In a possibly unique move, Congress has said that it will revisit the appropriation for all government agencies operating under a continuing resolution next March once the new President has made his priorities clear. The budget for the planetary program could remain at FY08 levels, go up, or go down. (My guess is that there would be little change. NASA is small potatoes compared to the rest of the budget.)

All of this makes it crazy hard I'm sure for NASA's managers to operate in in normal years, and even more so now that they know they have to make room for an additional $400M in MSL funding in the next two fiscal years.

Here is how NASA had planned its future spending last winter based on the President's proposal. This is from a presentation by James Green last March to OPAG. My apologies that the slide is clipped; it is that way in the posted presentation.



Eyeballing the chart, it appears that the funding wedge planned for the Mars program in FY10 and FY11 would almost cover the additional funds needed by MSL. After this chart was presented, NASA decided to push out the development of the next outer planet flagship mission, which (again by eyeballing the chart) partially covers the funding loss caused by operating under a continuing resolution instead of a larger appropriated budget. Taking funds from either the Juno or GRAIL missions looks like it could be counter productive. It looks like both enter their full development this year. If their launch is delayed, the development teams need to be kept together, potentially increasing their cost dramatically. (The time to delay a mission is before the peak funding and staffing occurs. )

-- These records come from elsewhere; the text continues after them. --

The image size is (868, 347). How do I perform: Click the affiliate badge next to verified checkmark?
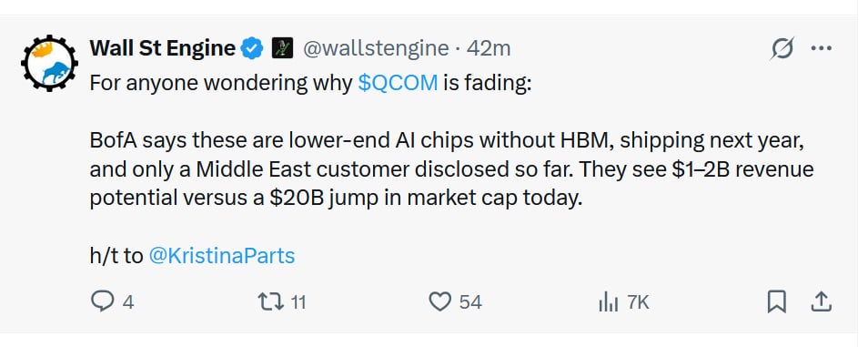point(282,49)
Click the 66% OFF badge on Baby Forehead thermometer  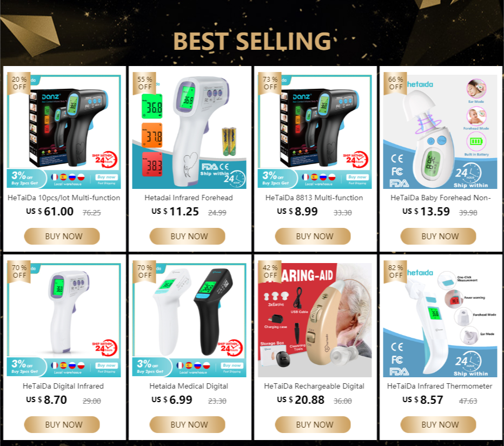[395, 83]
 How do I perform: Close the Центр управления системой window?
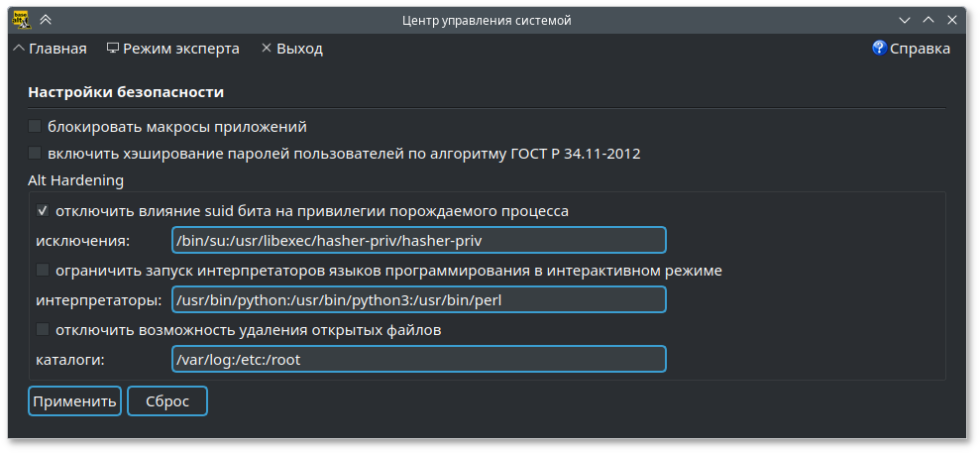953,20
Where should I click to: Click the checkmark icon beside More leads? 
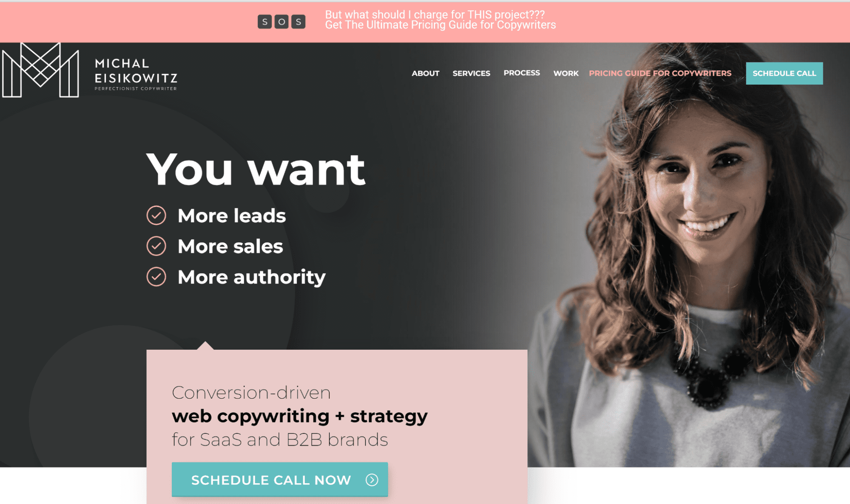(156, 215)
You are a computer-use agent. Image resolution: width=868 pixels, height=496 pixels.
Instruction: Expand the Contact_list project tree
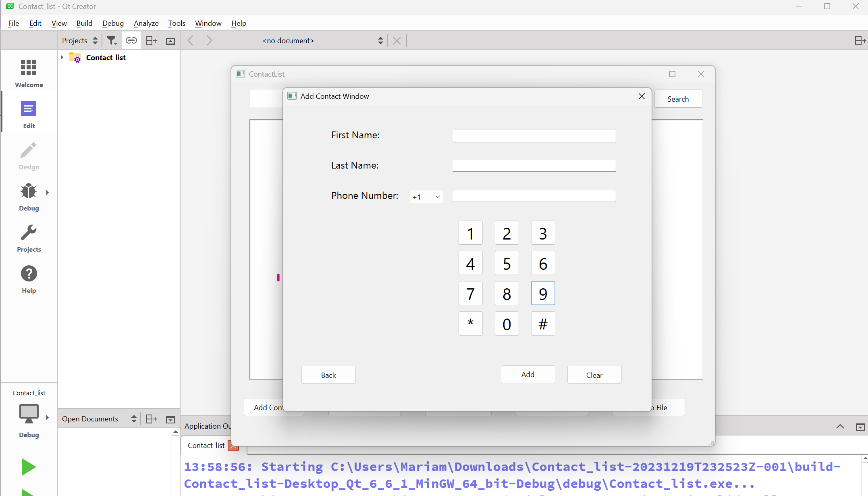point(62,57)
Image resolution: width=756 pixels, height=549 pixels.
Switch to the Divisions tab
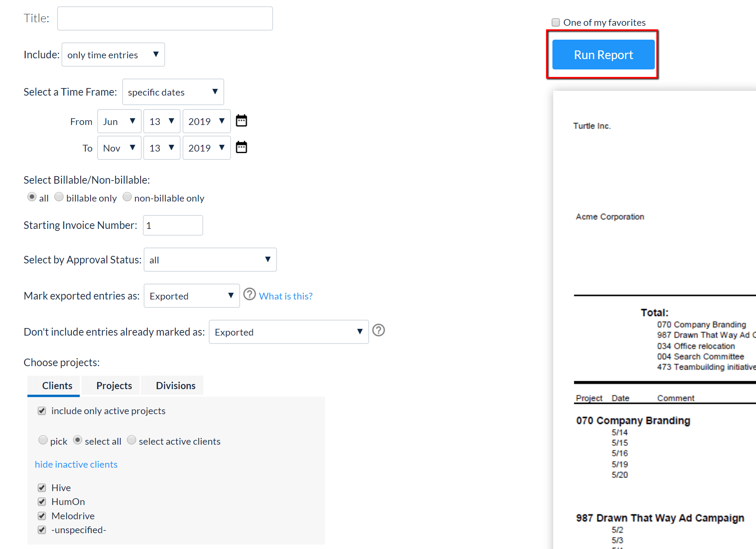pyautogui.click(x=175, y=385)
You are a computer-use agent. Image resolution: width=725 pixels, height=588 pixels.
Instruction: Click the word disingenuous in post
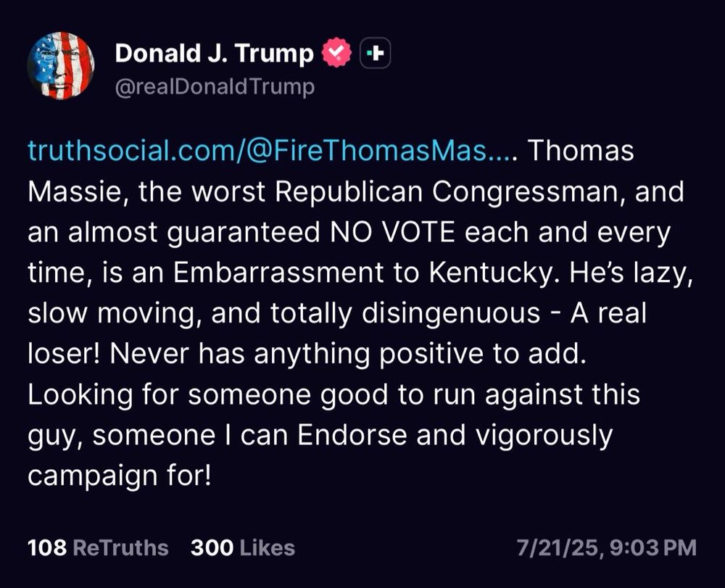pos(451,315)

These funding wedge charts may seem boring, but they are at the core of future mission planning. An agency has x dollars or euros (or name your favorite currency) to plan to spend for each year and the mission development and operations occur over a span of many years. What makes these charts so dynamic is that the funds expected to be available change yearly (in the U.S.; ESA has multi-year budgets and I don't know about other agencies) and the funds needed by missions change as they develop (for example, MSL's cost overrun). An agency can only commit to a new mission when a funding wedge becomes available and sometimes must cancel a mission when a funding wedge disappears.